--- Begin Record list ---
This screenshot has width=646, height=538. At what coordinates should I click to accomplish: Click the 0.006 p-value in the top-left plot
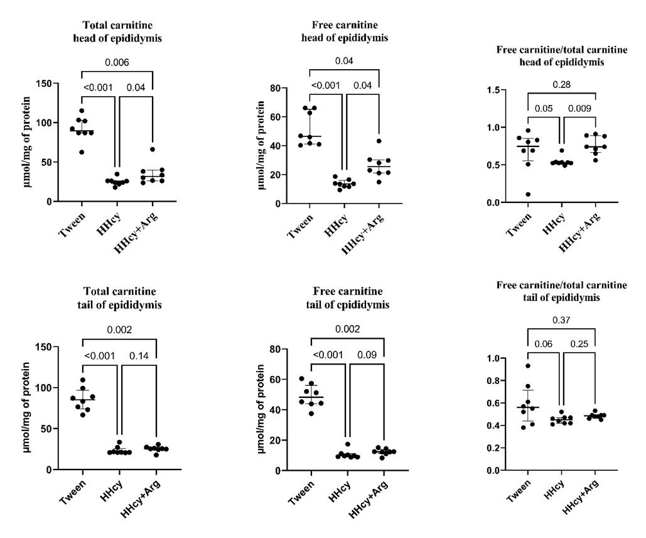(117, 63)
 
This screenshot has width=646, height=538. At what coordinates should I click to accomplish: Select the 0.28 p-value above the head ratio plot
(561, 84)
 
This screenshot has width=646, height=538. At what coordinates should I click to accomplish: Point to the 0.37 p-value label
(561, 320)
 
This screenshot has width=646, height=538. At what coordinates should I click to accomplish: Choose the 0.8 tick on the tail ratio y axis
(496, 381)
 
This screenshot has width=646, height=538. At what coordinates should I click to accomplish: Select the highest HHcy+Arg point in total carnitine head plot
(152, 150)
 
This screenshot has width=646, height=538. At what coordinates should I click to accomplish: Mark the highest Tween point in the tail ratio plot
(528, 366)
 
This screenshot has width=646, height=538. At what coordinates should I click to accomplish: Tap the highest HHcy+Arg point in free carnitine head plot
(379, 141)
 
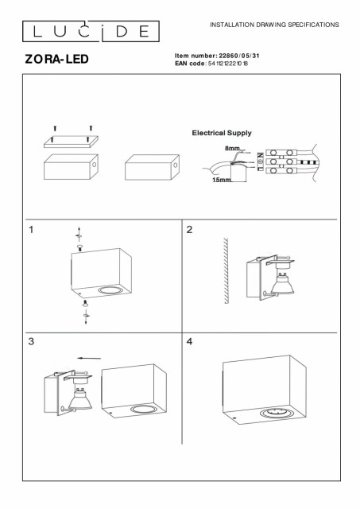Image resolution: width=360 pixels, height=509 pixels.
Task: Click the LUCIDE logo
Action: [91, 32]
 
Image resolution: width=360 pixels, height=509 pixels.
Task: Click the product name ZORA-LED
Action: [56, 59]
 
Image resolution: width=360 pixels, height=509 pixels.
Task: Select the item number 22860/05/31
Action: [239, 56]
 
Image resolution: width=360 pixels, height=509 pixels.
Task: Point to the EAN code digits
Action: [228, 64]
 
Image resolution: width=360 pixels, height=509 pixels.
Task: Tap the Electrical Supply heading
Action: [222, 133]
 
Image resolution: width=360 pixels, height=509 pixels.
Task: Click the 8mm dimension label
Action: [232, 149]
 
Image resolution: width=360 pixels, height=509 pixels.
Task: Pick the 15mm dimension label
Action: [222, 180]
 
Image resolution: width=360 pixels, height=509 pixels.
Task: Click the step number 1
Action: [31, 230]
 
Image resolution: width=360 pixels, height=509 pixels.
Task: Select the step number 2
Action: [189, 230]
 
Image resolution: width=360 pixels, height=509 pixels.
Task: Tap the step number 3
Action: [31, 341]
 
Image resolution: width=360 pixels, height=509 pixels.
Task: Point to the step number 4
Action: [189, 341]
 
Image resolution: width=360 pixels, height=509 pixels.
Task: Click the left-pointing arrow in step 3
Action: [89, 359]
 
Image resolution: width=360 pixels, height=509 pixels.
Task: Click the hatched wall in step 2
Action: [226, 270]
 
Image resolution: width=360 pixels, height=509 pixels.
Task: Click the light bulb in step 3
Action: [80, 398]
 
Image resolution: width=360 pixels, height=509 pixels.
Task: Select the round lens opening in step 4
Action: [273, 414]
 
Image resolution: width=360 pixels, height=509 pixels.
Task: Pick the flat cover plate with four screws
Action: [71, 142]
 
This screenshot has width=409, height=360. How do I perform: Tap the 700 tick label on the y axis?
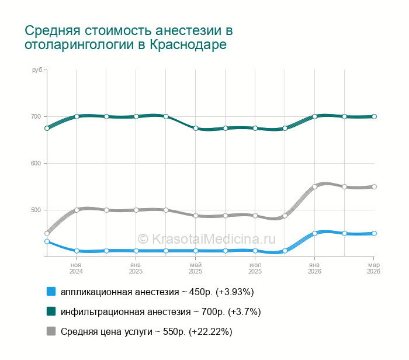(x=36, y=117)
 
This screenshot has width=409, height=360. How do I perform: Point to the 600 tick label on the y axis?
(x=36, y=164)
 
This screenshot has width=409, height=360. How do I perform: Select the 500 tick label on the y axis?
(x=36, y=210)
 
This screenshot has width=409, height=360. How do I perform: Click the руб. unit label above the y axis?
(x=37, y=70)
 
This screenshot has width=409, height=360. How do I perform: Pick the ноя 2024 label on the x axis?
(x=77, y=268)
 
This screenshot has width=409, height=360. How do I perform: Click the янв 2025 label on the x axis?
(x=136, y=268)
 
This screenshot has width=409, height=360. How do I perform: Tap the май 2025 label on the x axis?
(x=196, y=268)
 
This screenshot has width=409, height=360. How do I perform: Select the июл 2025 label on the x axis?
(x=255, y=268)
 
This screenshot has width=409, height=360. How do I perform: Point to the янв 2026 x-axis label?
(x=314, y=268)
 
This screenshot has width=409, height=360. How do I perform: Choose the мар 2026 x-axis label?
(x=374, y=268)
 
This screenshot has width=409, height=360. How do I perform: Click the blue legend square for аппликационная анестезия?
(x=51, y=292)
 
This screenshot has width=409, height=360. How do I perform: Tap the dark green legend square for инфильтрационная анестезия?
(x=51, y=311)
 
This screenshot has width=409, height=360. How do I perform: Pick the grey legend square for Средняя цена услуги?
(x=51, y=331)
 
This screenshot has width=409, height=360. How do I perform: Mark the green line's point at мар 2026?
(x=374, y=117)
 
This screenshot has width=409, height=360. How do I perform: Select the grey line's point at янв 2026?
(x=314, y=187)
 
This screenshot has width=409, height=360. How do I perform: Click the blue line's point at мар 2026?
(x=374, y=234)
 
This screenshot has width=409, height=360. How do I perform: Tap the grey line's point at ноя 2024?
(x=77, y=210)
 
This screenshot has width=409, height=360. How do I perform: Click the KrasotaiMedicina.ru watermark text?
(x=206, y=238)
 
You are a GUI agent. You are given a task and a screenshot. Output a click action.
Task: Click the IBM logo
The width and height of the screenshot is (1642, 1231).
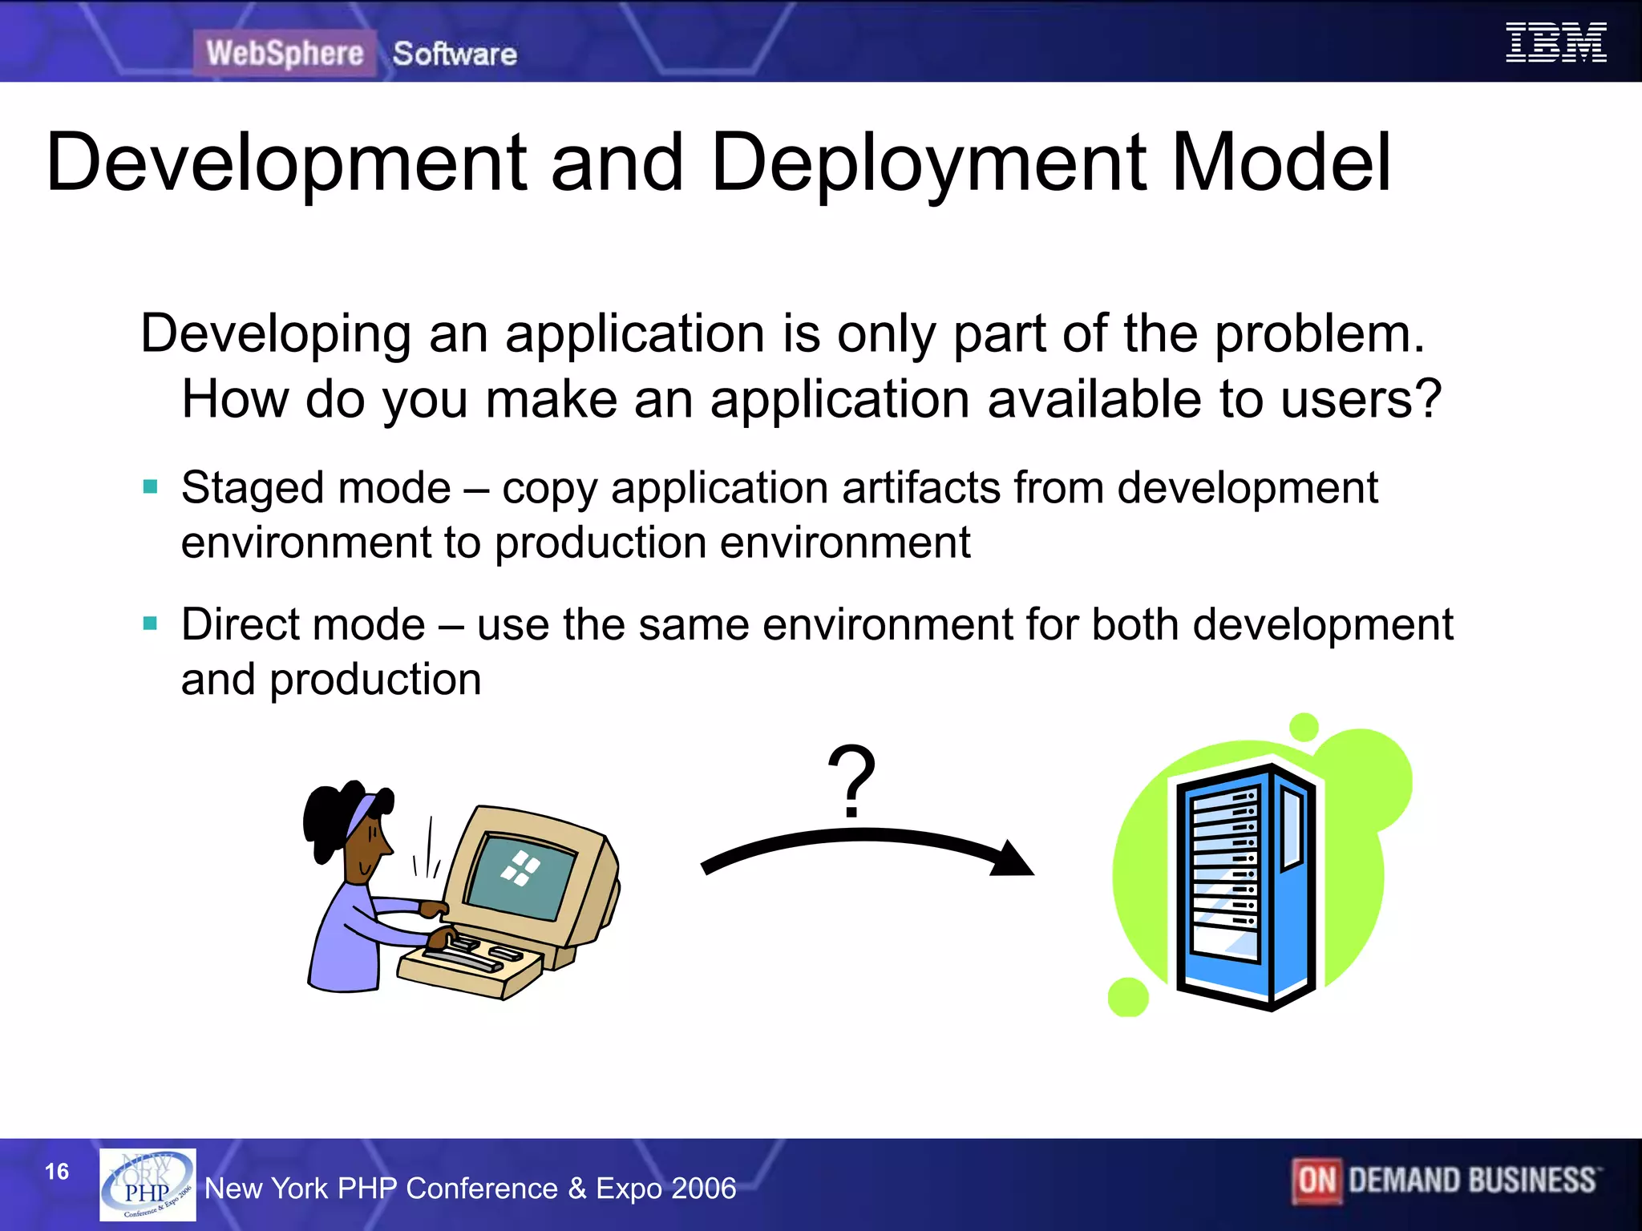[x=1555, y=42]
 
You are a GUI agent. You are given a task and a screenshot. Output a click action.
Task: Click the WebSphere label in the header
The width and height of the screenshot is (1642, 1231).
[x=285, y=54]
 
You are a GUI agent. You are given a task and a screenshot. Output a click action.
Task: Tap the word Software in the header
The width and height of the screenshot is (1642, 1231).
[x=455, y=54]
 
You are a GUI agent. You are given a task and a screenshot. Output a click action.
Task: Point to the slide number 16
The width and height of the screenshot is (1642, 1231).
[x=57, y=1172]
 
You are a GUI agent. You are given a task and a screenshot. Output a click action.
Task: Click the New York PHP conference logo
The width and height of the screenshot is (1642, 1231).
[x=148, y=1185]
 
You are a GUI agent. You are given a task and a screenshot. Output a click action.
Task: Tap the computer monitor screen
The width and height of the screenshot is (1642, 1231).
[x=521, y=875]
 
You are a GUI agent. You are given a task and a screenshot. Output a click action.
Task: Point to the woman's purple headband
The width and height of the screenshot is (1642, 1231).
[x=361, y=814]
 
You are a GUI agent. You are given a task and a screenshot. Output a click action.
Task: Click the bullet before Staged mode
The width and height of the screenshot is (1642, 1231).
[x=150, y=486]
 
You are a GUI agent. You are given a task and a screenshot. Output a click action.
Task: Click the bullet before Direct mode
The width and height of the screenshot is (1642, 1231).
[x=150, y=624]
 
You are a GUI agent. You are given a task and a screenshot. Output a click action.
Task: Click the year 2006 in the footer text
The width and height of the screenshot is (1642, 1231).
[x=703, y=1188]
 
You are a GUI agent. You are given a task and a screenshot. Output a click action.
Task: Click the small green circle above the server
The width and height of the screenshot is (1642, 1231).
[x=1304, y=727]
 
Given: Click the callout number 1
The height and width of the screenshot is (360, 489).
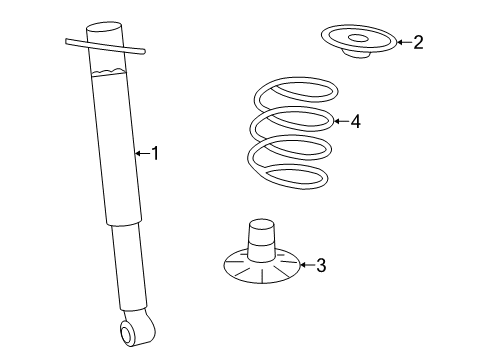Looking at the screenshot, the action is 155,153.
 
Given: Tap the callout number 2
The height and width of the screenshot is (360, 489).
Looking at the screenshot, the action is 418,42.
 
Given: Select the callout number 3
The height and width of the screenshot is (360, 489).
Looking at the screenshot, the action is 321,265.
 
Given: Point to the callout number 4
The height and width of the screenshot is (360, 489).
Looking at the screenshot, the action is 356,121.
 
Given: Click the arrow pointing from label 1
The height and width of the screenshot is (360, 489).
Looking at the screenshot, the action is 143,153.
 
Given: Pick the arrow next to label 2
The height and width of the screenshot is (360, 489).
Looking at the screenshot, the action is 404,42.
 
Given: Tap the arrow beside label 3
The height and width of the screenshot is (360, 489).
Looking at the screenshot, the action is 307,265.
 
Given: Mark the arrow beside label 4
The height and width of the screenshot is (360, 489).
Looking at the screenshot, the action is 341,121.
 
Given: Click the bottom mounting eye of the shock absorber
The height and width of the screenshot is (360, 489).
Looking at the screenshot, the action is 128,333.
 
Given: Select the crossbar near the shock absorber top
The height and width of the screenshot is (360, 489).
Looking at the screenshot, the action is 105,46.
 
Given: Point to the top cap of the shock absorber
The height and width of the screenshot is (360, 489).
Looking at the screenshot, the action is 104,27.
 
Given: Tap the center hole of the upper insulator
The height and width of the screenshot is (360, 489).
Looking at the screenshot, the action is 358,39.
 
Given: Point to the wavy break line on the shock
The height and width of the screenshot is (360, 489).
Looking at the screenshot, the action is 109,72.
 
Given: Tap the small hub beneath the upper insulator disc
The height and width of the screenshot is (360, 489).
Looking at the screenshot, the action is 357,54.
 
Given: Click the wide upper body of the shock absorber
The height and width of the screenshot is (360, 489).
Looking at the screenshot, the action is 117,147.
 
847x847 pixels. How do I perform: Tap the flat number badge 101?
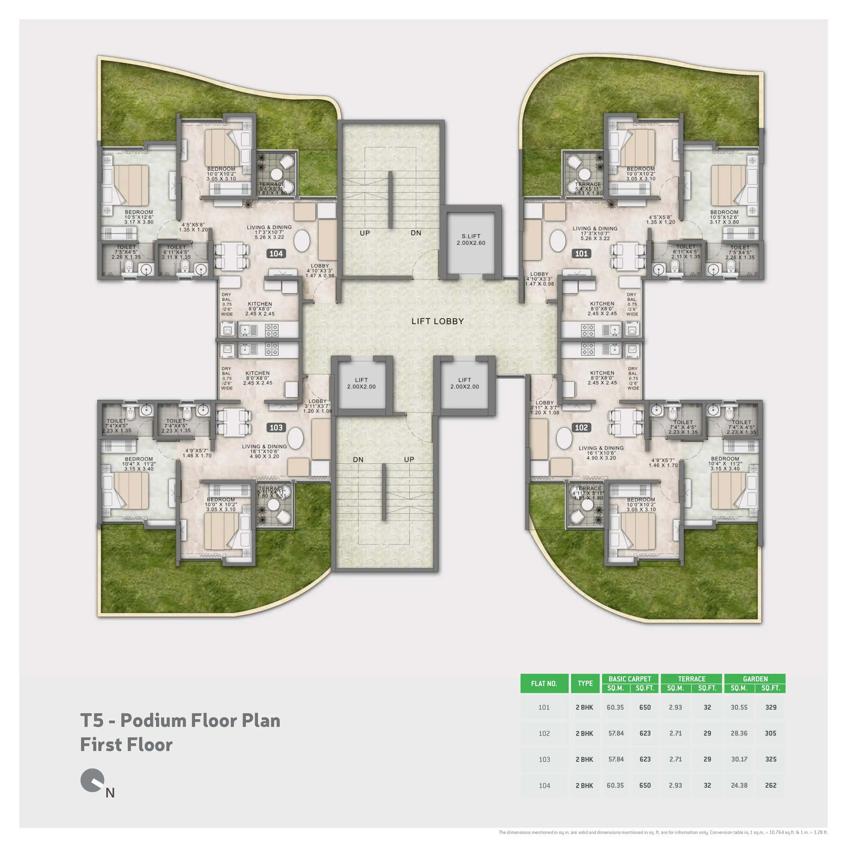tap(581, 253)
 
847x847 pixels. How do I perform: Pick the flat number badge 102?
tap(581, 427)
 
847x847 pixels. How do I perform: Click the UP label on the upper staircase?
tap(365, 233)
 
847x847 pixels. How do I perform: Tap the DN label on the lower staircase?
tap(358, 459)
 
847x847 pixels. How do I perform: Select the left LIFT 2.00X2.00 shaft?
tap(361, 384)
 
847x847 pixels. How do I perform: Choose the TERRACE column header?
tap(691, 679)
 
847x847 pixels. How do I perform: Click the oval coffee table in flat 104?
tap(302, 241)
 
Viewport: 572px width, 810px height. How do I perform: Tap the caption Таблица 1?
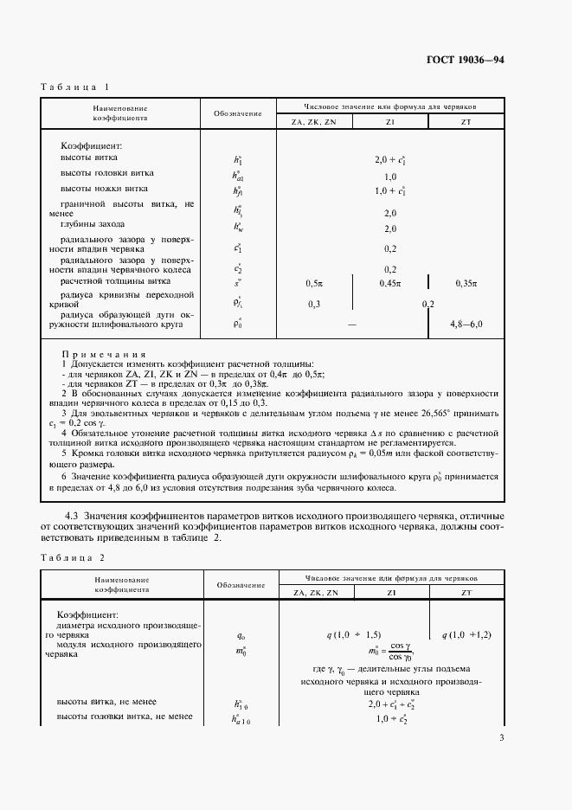[x=75, y=87]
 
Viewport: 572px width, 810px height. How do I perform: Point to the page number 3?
[x=501, y=737]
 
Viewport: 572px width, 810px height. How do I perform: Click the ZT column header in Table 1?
[x=466, y=122]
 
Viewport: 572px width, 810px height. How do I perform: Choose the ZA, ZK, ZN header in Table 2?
[x=315, y=593]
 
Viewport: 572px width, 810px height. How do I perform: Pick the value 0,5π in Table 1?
[x=314, y=283]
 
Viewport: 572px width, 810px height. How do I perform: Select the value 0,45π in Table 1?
[x=390, y=283]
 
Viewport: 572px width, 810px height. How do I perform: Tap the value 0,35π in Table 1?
[x=466, y=283]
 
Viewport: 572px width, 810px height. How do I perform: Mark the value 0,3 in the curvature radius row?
[x=314, y=304]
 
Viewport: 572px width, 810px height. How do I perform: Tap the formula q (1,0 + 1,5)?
[x=354, y=634]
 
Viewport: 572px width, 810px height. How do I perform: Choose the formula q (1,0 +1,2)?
[x=466, y=634]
--- End Record list ---
Your task: Switch "Table 1" to "Table A" in the lines from the one containing "Viewport: 572px width, 810px height. How do I perform: Point" through the end of the data, inclusive, and give only those lines with everything else unchanged.

The completed task:
Viewport: 572px width, 810px height. How do I perform: Point to the page number 3?
[x=501, y=737]
 
Viewport: 572px width, 810px height. How do I perform: Click the ZT column header in Table A?
[x=466, y=122]
 
Viewport: 572px width, 810px height. How do I perform: Choose the ZA, ZK, ZN header in Table 2?
[x=315, y=593]
 
Viewport: 572px width, 810px height. How do I perform: Pick the value 0,5π in Table A?
[x=314, y=283]
 
Viewport: 572px width, 810px height. How do I perform: Select the value 0,45π in Table A?
[x=390, y=283]
 
Viewport: 572px width, 810px height. How do I perform: Tap the value 0,35π in Table A?
[x=466, y=283]
 
Viewport: 572px width, 810px height. How do I perform: Mark the value 0,3 in the curvature radius row?
[x=314, y=304]
 
Viewport: 572px width, 810px height. How do I perform: Tap the formula q (1,0 + 1,5)?
[x=354, y=634]
 
Viewport: 572px width, 810px height. How do I perform: Choose the formula q (1,0 +1,2)?
[x=466, y=634]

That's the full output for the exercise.